§ **Set task**
Can you copy out each of the records below exactly, line for line?

(Entries for finding text and elements)

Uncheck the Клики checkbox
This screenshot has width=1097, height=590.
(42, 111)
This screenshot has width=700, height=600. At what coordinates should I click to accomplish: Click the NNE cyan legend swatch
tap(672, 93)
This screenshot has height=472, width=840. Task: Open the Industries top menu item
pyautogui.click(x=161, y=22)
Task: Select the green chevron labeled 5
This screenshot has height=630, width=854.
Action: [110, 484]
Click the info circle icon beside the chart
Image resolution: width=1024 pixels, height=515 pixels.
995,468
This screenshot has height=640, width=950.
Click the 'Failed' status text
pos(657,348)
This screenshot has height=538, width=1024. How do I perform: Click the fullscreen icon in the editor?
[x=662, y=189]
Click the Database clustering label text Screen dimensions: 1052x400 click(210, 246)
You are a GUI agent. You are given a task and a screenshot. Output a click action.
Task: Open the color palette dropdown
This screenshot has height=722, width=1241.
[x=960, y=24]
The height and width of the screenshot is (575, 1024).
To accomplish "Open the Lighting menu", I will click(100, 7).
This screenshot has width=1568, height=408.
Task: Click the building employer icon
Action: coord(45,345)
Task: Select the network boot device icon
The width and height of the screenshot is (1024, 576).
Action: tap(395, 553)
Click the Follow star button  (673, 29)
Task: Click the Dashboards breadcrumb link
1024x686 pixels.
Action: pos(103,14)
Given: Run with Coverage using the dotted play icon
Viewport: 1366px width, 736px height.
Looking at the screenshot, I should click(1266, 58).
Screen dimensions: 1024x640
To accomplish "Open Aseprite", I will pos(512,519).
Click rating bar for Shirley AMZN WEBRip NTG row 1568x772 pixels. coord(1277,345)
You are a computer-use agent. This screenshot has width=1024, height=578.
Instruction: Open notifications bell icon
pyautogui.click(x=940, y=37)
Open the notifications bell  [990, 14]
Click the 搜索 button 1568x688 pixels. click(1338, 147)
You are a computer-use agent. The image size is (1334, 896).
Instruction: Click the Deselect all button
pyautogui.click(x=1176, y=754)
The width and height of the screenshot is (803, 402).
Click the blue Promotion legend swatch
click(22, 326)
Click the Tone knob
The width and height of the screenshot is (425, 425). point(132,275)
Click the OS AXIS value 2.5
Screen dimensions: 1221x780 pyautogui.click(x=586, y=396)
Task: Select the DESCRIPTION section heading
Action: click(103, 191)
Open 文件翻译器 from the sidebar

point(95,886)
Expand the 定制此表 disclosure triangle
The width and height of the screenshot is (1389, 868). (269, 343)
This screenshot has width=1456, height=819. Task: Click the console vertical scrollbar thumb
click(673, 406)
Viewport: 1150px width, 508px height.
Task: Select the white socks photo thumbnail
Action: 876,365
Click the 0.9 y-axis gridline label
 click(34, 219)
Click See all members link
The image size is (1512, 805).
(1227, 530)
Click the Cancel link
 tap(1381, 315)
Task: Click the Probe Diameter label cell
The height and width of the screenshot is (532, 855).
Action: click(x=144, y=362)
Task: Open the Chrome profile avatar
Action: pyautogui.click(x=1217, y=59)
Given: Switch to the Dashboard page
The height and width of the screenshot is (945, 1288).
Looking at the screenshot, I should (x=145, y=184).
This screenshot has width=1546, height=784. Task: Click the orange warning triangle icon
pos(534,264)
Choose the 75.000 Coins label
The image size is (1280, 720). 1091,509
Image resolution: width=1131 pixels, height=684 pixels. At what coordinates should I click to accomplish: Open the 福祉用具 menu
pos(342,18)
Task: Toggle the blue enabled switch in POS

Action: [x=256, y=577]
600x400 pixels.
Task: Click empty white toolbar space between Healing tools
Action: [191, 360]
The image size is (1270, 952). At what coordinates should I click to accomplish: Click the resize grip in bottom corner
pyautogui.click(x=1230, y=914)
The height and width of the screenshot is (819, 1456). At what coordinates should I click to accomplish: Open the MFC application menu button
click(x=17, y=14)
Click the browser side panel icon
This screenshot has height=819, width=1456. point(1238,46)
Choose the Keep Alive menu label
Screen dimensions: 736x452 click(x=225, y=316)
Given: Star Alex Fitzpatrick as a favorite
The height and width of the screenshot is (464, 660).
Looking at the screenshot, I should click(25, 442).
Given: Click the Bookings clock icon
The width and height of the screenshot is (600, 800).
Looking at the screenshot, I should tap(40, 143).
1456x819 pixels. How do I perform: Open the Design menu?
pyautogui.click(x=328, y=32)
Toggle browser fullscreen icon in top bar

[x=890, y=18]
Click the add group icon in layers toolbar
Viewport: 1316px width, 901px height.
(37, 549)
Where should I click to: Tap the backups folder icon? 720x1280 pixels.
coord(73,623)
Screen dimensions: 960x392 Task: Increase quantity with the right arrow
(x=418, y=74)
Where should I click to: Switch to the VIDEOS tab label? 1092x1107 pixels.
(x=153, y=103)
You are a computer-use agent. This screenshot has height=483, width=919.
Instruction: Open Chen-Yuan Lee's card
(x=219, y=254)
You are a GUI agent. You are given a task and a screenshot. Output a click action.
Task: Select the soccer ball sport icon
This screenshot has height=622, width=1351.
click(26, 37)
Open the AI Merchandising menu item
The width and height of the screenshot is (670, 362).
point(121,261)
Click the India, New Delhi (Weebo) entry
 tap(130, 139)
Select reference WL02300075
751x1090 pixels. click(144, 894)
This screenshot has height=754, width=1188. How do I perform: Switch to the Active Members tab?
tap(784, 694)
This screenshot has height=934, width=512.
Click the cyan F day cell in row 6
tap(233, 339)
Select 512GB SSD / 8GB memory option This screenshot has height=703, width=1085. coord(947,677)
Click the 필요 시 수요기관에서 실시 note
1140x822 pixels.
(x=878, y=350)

§ **Solution to the problem**
Uncheck the Клики checkbox
This screenshot has width=1097, height=590.
(42, 111)
This screenshot has width=700, height=600. At what coordinates should I click to accomplish: Click the NNE cyan legend swatch
tap(672, 93)
This screenshot has height=472, width=840. Task: Open the Industries top menu item
pyautogui.click(x=161, y=22)
Task: Select the green chevron labeled 5
This screenshot has height=630, width=854.
Action: [110, 484]
Click the info circle icon beside the chart
Image resolution: width=1024 pixels, height=515 pixels.
995,468
This screenshot has height=640, width=950.
Click the 'Failed' status text
pos(657,348)
This screenshot has height=538, width=1024. How do I perform: Click the fullscreen icon in the editor?
[x=662, y=189]
Click the Database clustering label text Screen dimensions: 1052x400 click(210, 246)
You are a GUI agent. You are given a task and a screenshot. Output a click action.
Task: Open the color palette dropdown
This screenshot has height=722, width=1241.
[x=960, y=24]
The height and width of the screenshot is (575, 1024).
To accomplish "Open the Lighting menu", I will click(100, 7).
This screenshot has width=1568, height=408.
Task: Click the building employer icon
Action: coord(45,345)
Task: Select the network boot device icon
The width and height of the screenshot is (1024, 576).
Action: tap(395, 553)
Click the Follow star button  (673, 29)
Task: Click the Dashboards breadcrumb link
1024x686 pixels.
Action: pos(103,14)
Given: Run with Coverage using the dotted play icon
Viewport: 1366px width, 736px height.
Looking at the screenshot, I should click(1266, 58).
Screen dimensions: 1024x640
To accomplish "Open Aseprite", I will pos(512,519).
Click rating bar for Shirley AMZN WEBRip NTG row 1568x772 pixels. coord(1277,345)
You are a computer-use agent. This screenshot has width=1024, height=578.
Instruction: Open notifications bell icon
pyautogui.click(x=940, y=37)
Open the notifications bell  [990, 14]
Click the 搜索 button 1568x688 pixels. click(1338, 147)
You are a computer-use agent. The image size is (1334, 896).
Instruction: Click the Deselect all button
pyautogui.click(x=1176, y=754)
The width and height of the screenshot is (803, 402).
Click the blue Promotion legend swatch
click(22, 326)
Click the Tone knob
The width and height of the screenshot is (425, 425). point(132,275)
Click the OS AXIS value 2.5
Screen dimensions: 1221x780 pyautogui.click(x=586, y=396)
Task: Select the DESCRIPTION section heading
Action: click(103, 191)
Open 文件翻译器 from the sidebar

point(95,886)
Expand the 定制此表 disclosure triangle
The width and height of the screenshot is (1389, 868). (269, 343)
This screenshot has width=1456, height=819. Task: Click the console vertical scrollbar thumb
click(673, 406)
Viewport: 1150px width, 508px height.
Task: Select the white socks photo thumbnail
Action: 876,365
Click the 0.9 y-axis gridline label
 click(34, 219)
Click See all members link
The image size is (1512, 805).
(1227, 530)
Click the Cancel link
 tap(1381, 315)
Task: Click the Probe Diameter label cell
The height and width of the screenshot is (532, 855).
Action: click(x=144, y=362)
Task: Open the Chrome profile avatar
Action: pyautogui.click(x=1217, y=59)
Given: Switch to the Dashboard page
The height and width of the screenshot is (945, 1288).
Looking at the screenshot, I should (x=145, y=184).
This screenshot has width=1546, height=784. Task: Click the orange warning triangle icon
pos(534,264)
Choose the 75.000 Coins label
The image size is (1280, 720). 1091,509
Image resolution: width=1131 pixels, height=684 pixels. At what coordinates should I click to accomplish: Open the 福祉用具 menu
pos(342,18)
Task: Toggle the blue enabled switch in POS

Action: [x=256, y=577]
600x400 pixels.
Task: Click empty white toolbar space between Healing tools
Action: [191, 360]
The image size is (1270, 952). At what coordinates should I click to accomplish: Click the resize grip in bottom corner
pyautogui.click(x=1230, y=914)
The height and width of the screenshot is (819, 1456). At what coordinates should I click to accomplish: Open the MFC application menu button
click(x=17, y=14)
Click the browser side panel icon
This screenshot has height=819, width=1456. point(1238,46)
Choose the Keep Alive menu label
Screen dimensions: 736x452 click(x=225, y=316)
Given: Star Alex Fitzpatrick as a favorite
The height and width of the screenshot is (464, 660).
Looking at the screenshot, I should click(25, 442).
Given: Click the Bookings clock icon
The width and height of the screenshot is (600, 800).
Looking at the screenshot, I should tap(40, 143).
1456x819 pixels. How do I perform: Open the Design menu?
pyautogui.click(x=328, y=32)
Toggle browser fullscreen icon in top bar

[x=890, y=18]
Click the add group icon in layers toolbar
Viewport: 1316px width, 901px height.
(37, 549)
Where should I click to: Tap the backups folder icon? 720x1280 pixels.
coord(73,623)
Screen dimensions: 960x392 Task: Increase quantity with the right arrow
(x=418, y=74)
Where should I click to: Switch to the VIDEOS tab label? 1092x1107 pixels.
(x=153, y=103)
You are a computer-use agent. This screenshot has height=483, width=919.
Instruction: Open Chen-Yuan Lee's card
(x=219, y=254)
You are a GUI agent. You are given a task and a screenshot. Output a click action.
Task: Select the soccer ball sport icon
This screenshot has height=622, width=1351.
click(26, 37)
Open the AI Merchandising menu item
The width and height of the screenshot is (670, 362).
point(121,261)
Click the India, New Delhi (Weebo) entry
 tap(130, 139)
Select reference WL02300075
751x1090 pixels. click(144, 894)
This screenshot has height=754, width=1188. How do I perform: Switch to the Active Members tab?
tap(784, 694)
This screenshot has height=934, width=512.
Click the cyan F day cell in row 6
tap(233, 339)
Select 512GB SSD / 8GB memory option This screenshot has height=703, width=1085. coord(947,677)
Click the 필요 시 수요기관에서 실시 note
1140x822 pixels.
(x=878, y=350)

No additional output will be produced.